In order to progress at all, I need to get an answer to the fundamental question:
IMAP has 2 steps to delete email messages (not folders):
Delete the message
Purge/expunge it
I want to know: does the IMAP protocol (or certain implementations) also have anything similar for IMAP folders?
I've scoured the web, but can't find anything about this for folders. But I can't understand the inconsistencies I'm seeing with my scripting (in multiple languages) and various email clients.
Note that the folders in question here are not any of the special folders that exist for all users by default (or that MUA clients auto-create).
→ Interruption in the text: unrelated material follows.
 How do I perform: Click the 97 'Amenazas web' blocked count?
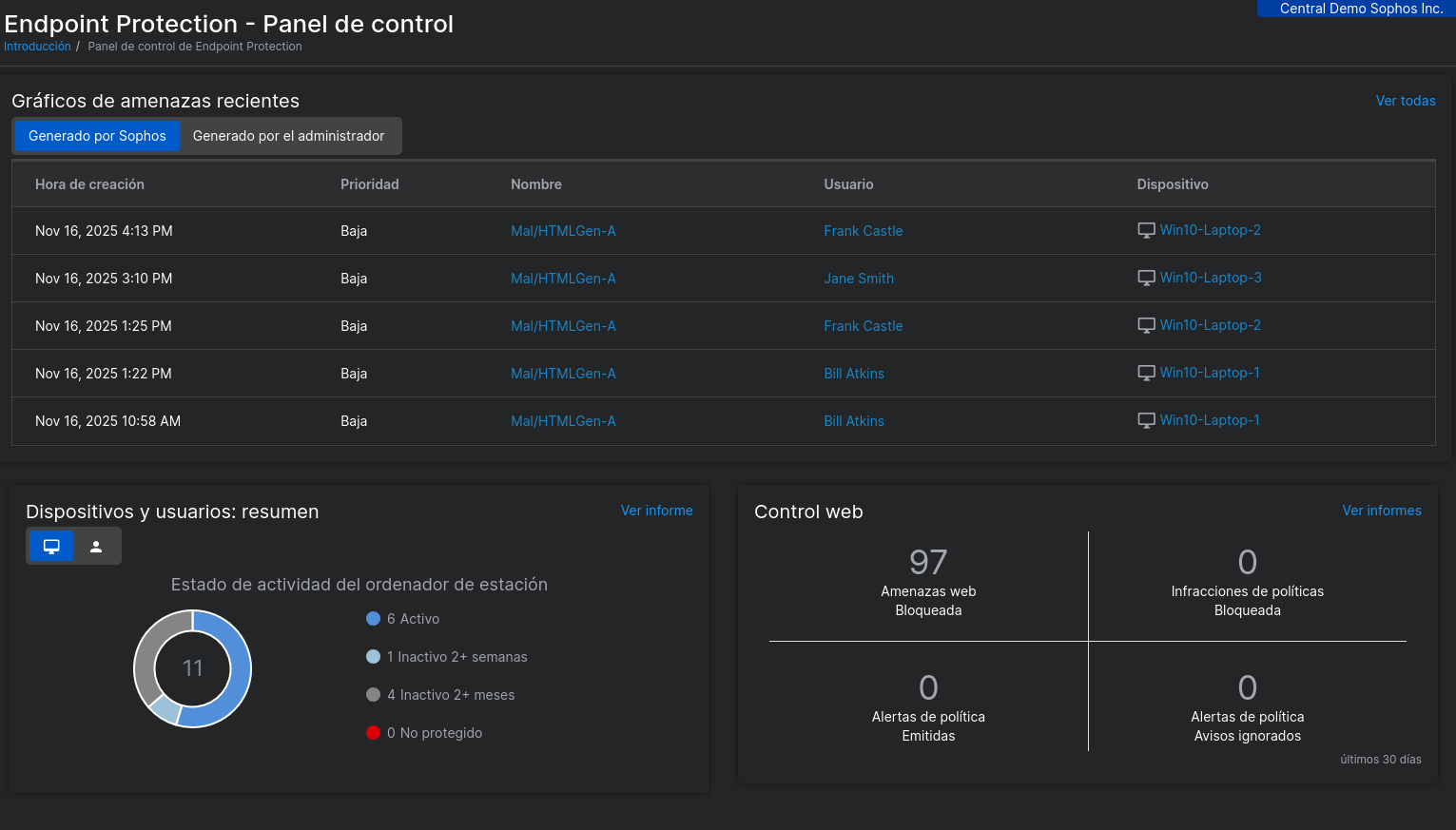pyautogui.click(x=928, y=563)
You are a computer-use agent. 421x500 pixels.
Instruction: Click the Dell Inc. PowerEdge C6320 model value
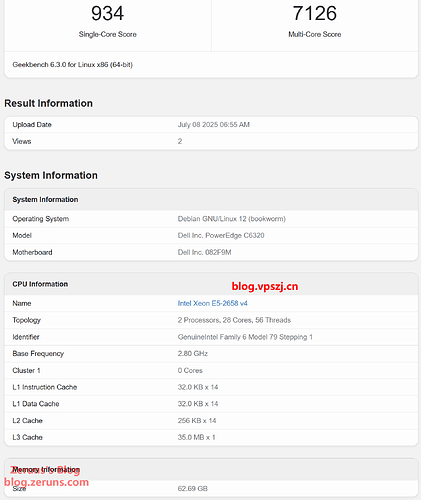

These are just user-created folders with various non-special names.
Outlook, IOS and Android clients, as well as the built-in Web-Interface client of this Installation all seem to use different IMAP folder naming schemes.
The current bulk of users on that system use Outlook 2010. As well as the above, I also need to support WP, Thunderbird(Cross-Platform).
Some clients have easy ways to change the folder assignment for (sometimes only some of) the special folders, some I haven't found easy ways yet, and for some I'm unsure of even the possibility.
Outlook here is a special case, as it creates localized folder names (.&AMk-l&AOk-ments envoy&AOk-s means .Éléments envoyés) server-side.
IOS (i think) also does this, but has options to change the foldernames used)
This leads to folder mess in Outlook, if the users have used several mailbox access clients.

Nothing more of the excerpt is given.